8 of 204 comments (clear)

  1. Loop invariants by Anonymous Coward · · Score: 4, Insightful

    So you just jump to an address outside of the loop and hope that your loop invariant hasn't been violated?

  2. Really interesting by Harald+Paulsen · · Score: 3, Funny

    That's really interesting.
    That's really interesting.
    That's really interesting.
    That's really interesting.
    That's really interesting.
    # duplicate state detected, jumping loop
    Daisy, daisy, give me your answer do..

    --
    Harald
  3. Halting Problem by krovisser · · Score: 4, Funny

    So we've solved the halting problem.

    By making it the user's problem?

    Wait a second...

    1. Re:Halting Problem by AdmiralXyz · · Score: 4, Interesting

      Joking aside, this really has nothing to do with the Halting Problem, because the Halting Problem is a statement about Turing machines, which have unbounded space. Actual computers are not Turing machines: because they have finite memory, they have a finite (though very large) number of states, and are actually finite-state automata.

      Here, the Halting Problem doesn't really apply, because if all else fails, you can (in theory) take every combination of programs up to N bits in length, and every combination of inputs up to M bits in length, and make a table of size 2^(N + M) saying whether a given program halts on a given input by running it and looking for a duplicate state. Of course that's impossible in the real world, but it does demonstrate that there's nothing about this research that's violating established principles of computer science.

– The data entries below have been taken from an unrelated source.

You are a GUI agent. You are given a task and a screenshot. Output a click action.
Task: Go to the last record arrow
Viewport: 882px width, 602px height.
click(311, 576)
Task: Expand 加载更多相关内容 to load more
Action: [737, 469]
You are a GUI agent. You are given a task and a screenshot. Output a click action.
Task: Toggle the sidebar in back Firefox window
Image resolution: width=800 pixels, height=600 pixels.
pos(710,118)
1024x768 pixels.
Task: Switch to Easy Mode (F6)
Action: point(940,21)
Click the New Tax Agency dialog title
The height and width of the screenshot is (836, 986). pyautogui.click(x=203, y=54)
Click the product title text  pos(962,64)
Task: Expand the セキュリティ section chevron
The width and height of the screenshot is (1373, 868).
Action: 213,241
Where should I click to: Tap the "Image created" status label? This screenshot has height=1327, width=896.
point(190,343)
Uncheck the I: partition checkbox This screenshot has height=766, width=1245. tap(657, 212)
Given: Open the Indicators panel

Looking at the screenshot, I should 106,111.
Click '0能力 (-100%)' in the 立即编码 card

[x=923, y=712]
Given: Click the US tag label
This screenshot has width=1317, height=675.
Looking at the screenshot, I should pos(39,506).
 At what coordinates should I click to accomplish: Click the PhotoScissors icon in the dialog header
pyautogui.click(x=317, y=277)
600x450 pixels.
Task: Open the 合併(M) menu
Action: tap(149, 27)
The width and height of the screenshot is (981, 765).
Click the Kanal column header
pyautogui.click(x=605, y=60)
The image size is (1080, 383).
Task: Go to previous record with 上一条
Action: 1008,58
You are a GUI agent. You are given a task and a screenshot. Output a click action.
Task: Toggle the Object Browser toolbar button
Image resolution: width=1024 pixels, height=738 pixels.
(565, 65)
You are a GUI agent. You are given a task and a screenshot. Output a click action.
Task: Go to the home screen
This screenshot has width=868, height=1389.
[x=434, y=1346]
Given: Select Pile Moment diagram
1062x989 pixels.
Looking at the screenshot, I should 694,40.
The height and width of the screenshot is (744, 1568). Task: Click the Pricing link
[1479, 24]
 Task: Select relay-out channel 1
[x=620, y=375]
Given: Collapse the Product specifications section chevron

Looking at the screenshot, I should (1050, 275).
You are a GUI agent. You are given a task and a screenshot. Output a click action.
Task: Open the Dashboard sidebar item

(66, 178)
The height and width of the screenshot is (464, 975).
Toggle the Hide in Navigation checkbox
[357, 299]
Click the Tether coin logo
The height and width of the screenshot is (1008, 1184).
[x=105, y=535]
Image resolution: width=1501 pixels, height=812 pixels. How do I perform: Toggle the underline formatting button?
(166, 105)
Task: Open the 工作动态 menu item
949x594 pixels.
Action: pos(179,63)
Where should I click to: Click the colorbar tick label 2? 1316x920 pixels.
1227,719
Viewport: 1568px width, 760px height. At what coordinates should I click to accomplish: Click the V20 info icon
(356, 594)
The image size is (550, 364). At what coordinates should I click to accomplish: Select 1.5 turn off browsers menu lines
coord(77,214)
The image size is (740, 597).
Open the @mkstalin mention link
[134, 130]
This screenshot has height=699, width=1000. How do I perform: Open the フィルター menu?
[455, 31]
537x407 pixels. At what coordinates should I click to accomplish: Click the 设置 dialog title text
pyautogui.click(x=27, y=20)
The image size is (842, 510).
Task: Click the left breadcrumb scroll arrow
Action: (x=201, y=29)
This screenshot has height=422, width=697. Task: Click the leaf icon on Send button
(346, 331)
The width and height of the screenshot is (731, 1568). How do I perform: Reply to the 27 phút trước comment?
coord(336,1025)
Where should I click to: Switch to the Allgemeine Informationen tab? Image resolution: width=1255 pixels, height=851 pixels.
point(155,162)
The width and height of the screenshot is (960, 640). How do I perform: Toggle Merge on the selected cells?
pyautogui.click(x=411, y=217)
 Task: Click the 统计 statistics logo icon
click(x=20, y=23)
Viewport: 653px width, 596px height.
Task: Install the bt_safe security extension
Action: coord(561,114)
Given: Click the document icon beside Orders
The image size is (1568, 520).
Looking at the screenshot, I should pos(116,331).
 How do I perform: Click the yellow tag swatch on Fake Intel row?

      And in a sense, that seems to be what they're doing here: checking "has this program existed in this exact same state before?", because if it has, you're in an infinite loop. I seriously doubt it's as effective in the real world as they claim though: in my experience infinite loops simply don't happen in computing anymore. If your computer locks up, it's probably because you're in deadlock, or waiting on the disk or the network.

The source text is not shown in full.